So we will see what further critiques come through but given the first response it does not seem like any errors have been flagged thus far by a team comprising of well known epidemiologists and biostatisticians. Both these papers will be out soon in J Clin Epidemiol
Thanks for sharing the paper by Deeks. It actually goes to support the stand in Doi et al discussed in this thread. If you take the data in Table V in the paper we can plot RR(B) as follows:
It is clear now that the emphasis on the P for heterogeneity is not really important given that there is less clinical heterogeneity (in my view spuriously so) with RR(H) despite having a lower P for heterogeneity. What is more important is after switching baseline risk to its higher value, the RR has drifted towards the null as we had pointed out in Doi et al above and whatever differences we get in P for heterogeneity are simply due to the change in statistical properties of the CI. I believe this paper supports our view as opposed to answering the question that it set out to answer.

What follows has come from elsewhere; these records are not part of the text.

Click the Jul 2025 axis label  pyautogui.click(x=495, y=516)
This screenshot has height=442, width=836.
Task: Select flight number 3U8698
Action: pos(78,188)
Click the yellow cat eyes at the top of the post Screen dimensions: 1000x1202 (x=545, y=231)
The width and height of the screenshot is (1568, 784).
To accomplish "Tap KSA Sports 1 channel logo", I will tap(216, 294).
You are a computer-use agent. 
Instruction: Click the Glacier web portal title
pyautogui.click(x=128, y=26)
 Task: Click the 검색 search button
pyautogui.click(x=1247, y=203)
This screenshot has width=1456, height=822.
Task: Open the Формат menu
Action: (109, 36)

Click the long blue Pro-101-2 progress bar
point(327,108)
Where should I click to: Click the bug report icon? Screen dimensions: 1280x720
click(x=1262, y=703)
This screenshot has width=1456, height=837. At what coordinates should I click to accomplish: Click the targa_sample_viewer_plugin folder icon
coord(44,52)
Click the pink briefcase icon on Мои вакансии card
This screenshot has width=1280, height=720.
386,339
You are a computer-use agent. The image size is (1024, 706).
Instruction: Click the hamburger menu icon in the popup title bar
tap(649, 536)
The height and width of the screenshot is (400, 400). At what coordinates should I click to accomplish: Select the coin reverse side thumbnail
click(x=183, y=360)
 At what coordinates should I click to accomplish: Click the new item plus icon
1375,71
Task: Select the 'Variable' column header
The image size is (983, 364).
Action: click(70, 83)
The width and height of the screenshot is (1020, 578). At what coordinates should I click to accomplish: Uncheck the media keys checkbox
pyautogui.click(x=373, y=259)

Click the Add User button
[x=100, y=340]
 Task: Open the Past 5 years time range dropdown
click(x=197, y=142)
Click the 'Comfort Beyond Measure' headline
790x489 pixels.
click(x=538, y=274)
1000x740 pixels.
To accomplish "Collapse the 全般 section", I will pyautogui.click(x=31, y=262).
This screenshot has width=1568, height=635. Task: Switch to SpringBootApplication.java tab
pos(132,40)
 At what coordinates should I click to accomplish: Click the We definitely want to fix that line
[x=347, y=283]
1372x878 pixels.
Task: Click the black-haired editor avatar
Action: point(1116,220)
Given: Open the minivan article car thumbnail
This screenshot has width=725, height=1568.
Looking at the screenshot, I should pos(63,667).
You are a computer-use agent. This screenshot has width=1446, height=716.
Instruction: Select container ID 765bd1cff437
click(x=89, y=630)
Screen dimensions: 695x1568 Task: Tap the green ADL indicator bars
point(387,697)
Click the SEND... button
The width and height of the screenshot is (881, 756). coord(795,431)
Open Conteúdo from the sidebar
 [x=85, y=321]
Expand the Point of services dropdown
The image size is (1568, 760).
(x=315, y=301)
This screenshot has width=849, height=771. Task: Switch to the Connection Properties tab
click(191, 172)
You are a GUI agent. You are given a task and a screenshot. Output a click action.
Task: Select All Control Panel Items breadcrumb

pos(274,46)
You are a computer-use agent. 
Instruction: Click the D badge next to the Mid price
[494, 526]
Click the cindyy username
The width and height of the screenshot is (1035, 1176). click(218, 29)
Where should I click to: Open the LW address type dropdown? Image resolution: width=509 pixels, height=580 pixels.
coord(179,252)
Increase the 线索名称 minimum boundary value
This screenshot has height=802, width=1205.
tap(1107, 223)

Thought I will respond more specifically to the four points raised by @Sander,
First, I agree with the comment that this debate has been going on for decades - we need a solution. I will take the points out of sequence
Point 1:" using a method to convert ORs to RRs that has long been known to be biased"
The conversion is exact if baseline risk is fixed for obvious reasons. Is there a bias when we convert degrees Celsius to Fahrenheit? This needs more input so we understand the nature of the bias being flagged here. Of note we refer only to conversion of a point estimate.
Point 2: “mistaken exercise in circular reasoning due to basing their analysis on examples in which the OR is assumed constant”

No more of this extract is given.